- Angus Location in metropolitan Sydney
- Coordinates: 33°40′32″S 150°50′03″E﻿ / ﻿33.67556°S 150.83417°E
- Country: Australia
- State: New South Wales
- City: Sydney
- Location: 41 km (25 mi) north-west of Sydney CBD;
- Established: 2020

Government
- • State electorate: Riverstone;
- • Federal division: Chifley;

Area
- • Total: 7.64 km^{2} (2.95 sq mi)
- Elevation: 25 m (82 ft)

Population
- • Total: 384 (SAL 2021)
- Postcode: 2765
Suburbs around Angus
| Windsor Downs | Vineyard | Richards |
| Marsden Park | Angus | Richards |
| Marsden Park | Marsden Park | Marsden Park |

= Angus, New South Wales =

Angus is a suburb of Sydney in the state of New South Wales, Australia.
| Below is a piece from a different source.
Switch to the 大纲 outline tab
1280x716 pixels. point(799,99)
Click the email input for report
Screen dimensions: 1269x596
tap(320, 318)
Angus is north-west of Sydney City in the local government area of Blacktown.

== History ==
Angus is situated in the Darug traditional Aboriginal country. Angus was approved as a suburb on 7 September 2020 and gazetted on 6 November 2020. Prior to the suburb's creation, the area was part of Marsden Park and Riverstone.

The origin of the suburb name is from the name of a former Shire President of the Blacktown Shire Council in 1917–1920.